** Records provided **
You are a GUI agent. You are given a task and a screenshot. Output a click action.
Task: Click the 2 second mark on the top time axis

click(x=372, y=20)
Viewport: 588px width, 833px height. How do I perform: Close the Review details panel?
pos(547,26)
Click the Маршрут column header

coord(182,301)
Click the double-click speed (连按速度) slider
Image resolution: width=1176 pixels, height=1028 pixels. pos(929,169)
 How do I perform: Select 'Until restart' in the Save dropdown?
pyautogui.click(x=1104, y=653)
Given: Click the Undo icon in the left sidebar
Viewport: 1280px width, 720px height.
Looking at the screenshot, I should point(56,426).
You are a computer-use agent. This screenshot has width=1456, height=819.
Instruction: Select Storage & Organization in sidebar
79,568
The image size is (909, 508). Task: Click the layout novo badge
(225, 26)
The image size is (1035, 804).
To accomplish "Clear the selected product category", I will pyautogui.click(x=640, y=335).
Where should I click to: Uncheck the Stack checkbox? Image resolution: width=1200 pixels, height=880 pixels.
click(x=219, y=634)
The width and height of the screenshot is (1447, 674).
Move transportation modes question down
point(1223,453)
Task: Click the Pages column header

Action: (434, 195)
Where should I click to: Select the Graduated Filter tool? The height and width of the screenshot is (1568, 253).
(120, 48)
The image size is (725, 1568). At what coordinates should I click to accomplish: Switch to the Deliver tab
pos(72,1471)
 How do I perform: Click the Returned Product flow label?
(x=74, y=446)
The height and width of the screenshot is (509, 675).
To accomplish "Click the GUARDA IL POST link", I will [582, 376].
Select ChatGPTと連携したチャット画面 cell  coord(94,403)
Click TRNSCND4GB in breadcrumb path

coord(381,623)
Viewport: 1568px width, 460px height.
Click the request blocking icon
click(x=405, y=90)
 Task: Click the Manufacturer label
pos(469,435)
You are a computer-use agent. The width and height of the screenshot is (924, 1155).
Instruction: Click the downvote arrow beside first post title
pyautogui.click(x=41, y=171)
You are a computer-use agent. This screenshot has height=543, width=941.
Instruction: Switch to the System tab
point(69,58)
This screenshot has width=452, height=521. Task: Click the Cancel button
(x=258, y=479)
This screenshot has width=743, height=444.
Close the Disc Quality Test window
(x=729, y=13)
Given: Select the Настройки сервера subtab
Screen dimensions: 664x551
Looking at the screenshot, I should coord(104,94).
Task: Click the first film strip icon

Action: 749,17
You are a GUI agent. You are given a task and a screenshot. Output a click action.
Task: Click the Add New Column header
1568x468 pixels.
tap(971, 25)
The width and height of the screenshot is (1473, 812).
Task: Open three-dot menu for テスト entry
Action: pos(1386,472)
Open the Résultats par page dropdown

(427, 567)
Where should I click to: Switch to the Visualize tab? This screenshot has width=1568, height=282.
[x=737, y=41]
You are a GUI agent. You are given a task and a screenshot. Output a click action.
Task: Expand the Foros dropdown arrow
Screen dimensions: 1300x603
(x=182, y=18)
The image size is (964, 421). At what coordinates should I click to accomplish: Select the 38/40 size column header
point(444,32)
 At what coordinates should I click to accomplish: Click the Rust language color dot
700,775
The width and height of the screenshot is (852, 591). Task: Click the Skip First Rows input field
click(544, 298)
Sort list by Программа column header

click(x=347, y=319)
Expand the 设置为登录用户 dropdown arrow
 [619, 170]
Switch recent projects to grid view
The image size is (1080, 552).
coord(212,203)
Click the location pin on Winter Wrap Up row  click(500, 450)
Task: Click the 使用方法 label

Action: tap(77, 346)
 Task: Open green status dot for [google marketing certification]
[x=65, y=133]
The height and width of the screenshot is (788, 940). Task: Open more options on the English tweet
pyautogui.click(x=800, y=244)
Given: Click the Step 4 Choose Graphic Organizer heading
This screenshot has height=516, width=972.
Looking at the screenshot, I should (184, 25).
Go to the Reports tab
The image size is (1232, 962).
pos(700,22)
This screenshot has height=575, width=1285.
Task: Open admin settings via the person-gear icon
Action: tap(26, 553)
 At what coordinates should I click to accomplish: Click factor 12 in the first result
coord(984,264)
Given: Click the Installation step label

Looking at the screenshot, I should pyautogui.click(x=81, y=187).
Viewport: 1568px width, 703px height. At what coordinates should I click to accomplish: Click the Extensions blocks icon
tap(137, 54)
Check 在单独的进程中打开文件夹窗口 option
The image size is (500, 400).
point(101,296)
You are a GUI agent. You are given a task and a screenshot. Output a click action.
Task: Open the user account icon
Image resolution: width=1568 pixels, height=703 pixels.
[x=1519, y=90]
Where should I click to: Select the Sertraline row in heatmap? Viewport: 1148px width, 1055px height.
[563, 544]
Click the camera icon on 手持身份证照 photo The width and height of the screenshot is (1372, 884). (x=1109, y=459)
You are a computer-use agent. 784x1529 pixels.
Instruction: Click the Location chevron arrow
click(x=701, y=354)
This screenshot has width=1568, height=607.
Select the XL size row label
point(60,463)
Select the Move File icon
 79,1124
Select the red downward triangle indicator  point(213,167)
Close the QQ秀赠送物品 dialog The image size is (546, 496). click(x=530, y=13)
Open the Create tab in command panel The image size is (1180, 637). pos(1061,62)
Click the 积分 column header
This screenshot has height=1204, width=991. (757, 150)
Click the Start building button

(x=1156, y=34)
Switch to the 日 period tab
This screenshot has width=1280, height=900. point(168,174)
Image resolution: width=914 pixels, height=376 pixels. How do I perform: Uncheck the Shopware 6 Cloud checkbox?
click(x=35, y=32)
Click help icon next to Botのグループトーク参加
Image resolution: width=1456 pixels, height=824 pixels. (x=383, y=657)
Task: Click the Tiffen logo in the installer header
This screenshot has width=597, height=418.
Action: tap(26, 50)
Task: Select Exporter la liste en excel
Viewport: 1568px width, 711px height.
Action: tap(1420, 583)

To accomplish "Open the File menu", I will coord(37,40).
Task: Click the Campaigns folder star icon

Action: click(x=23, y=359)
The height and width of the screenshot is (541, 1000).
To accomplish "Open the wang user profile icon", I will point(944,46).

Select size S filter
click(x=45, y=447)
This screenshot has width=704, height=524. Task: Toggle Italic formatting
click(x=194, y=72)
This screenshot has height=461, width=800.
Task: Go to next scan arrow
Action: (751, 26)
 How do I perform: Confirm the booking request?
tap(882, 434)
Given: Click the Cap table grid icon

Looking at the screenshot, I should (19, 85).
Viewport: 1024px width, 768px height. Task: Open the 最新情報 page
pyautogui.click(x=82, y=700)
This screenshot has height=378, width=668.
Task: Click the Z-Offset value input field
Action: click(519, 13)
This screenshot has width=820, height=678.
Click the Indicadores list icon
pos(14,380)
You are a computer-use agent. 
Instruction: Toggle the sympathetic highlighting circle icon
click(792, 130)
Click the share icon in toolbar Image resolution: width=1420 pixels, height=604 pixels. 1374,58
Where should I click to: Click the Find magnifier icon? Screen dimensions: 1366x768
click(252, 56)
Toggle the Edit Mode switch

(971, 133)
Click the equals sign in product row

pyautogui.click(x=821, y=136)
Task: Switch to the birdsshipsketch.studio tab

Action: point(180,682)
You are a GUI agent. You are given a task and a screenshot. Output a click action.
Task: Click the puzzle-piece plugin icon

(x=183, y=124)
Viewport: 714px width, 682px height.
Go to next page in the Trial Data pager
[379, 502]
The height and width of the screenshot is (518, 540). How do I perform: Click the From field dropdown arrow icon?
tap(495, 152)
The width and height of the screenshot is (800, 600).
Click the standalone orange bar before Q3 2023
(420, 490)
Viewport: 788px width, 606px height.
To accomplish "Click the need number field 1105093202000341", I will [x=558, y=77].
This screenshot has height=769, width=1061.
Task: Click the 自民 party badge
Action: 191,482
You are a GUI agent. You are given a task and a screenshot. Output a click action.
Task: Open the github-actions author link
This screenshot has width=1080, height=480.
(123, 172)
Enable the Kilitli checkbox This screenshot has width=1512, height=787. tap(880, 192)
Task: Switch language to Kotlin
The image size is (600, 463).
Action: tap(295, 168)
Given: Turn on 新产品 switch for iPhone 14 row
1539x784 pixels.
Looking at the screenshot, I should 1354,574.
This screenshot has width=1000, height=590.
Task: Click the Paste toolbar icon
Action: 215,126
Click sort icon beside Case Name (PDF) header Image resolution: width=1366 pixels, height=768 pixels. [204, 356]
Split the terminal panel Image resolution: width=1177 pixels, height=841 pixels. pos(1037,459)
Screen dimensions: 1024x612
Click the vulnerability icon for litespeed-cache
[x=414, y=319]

** Task instructions **
Please output only the lines from the first line of the entries through the line with "Given: Click the Undo", both included, exactly as written.

** Final answer **
You are a GUI agent. You are given a task and a screenshot. Output a click action.
Task: Click the 2 second mark on the top time axis

click(x=372, y=20)
Viewport: 588px width, 833px height. How do I perform: Close the Review details panel?
pos(547,26)
Click the Маршрут column header

coord(182,301)
Click the double-click speed (连按速度) slider
Image resolution: width=1176 pixels, height=1028 pixels. pos(929,169)
 How do I perform: Select 'Until restart' in the Save dropdown?
pyautogui.click(x=1104, y=653)
Given: Click the Undo icon in the left sidebar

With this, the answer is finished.